Car oui, le son des compos sur cet album est d'une complexité inhabituelle pour le groupe. One Second avait changé la donne en insérant des passages trip-hop ou electro dans la musique du groupe ; Host enfonce le clou et ne nous présente que des chansons extrêmement touffues du fait des multiples couches d'arrangements. C'est à n'en plus finir : les lignes mélodiques se superposent sans arrêt. Par exemple, le refrain du superbe "Harbour" compile la ligne de basse, un chœur féminin, deux mélodies de guitares différentes et deux nappes de claviers... Et ce n'est qu'un exemple parmi d'autres, car toutes les compos sont ainsi des perles d'ambiance construites à force d'arrangements aussi subtils que classieux.
J'ai parlé de chœur féminin : en effet, Holmes s'est associé à une choriste pour les deux-tiers des chansons, et la donzelle a une voix qui se marie tellement bien à la sienne qu'il est parfois dur de les différencier. L'effet est terrible, et les compos en sortent vraiment renforcées. Elle intervient surtout sur les refrains qui sont absolument tous imparables, inspirés et que l'on ne peut plus oublier une fois entendus. Les compos, bien que suivant une structure pop couplet/bridge/refrain -caractéristique constante du groupe- ne sont pas du tout répétitives, car chacune distille une ambiance spécifique et forte. Les couplets de "Ordinary Days" et leur feeling science-fiction n'ont rien à voir avec les superbes violons et violoncelles mélancoliques de "It's Too Late", compo dépressive par excellence. Les morceaux catchy, "Behind The Grey", "Ordinary" et "Hos"t sont également différents de par leur feeling, ainsi que les très electros "Wreck" et "Permanent Solution". Point commun: la beauté pure. C'est quand même bien fait!
Conclusion: cet album est absolument incontournable pour tout fan de pop-rock, qu'il aime Paradise Lost ou pas. Si la presse spécialisée n'avait pas bloqué sur le nom et le passé du groupe, elle aurait célébré ce bijou, largement à la hauteur des références du genre telles que Radiohead.

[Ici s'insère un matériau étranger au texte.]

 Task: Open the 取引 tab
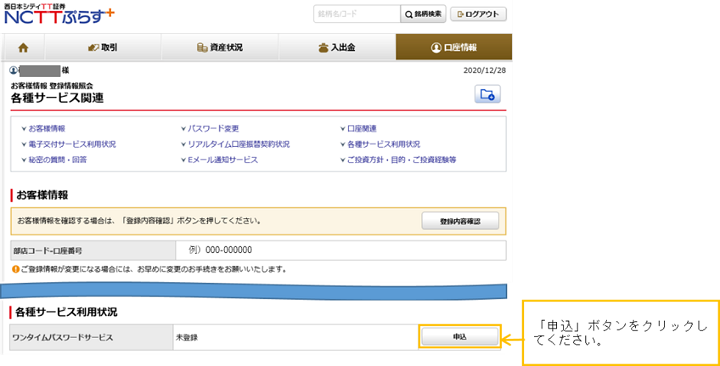[x=103, y=47]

Le feeling de chacun des membres est exacerbé à l'extrême, les lignes de chant de Holmes répondant aux instrumentations de Mackintosh comme par magie. Morris est bluffant d'aisance dans un registre pop/dance/electro qu'il maîtrise aussi bien que le bourrinage métal, et chaque titre renferme des pépites de mélodie géniale. Fans de métal à l'esprit ouvert, dirigez-vous vers ce CD : vous y découvrirez que le style du groupe peut s'adapter à n'importe quel son. Comme dit dans la chronique de One Second, la mélodie est un merveilleux mystère: on ne l'analyse pas ou peu, c'est juste beau ou pas. Ici, c'est superbe. A posséder.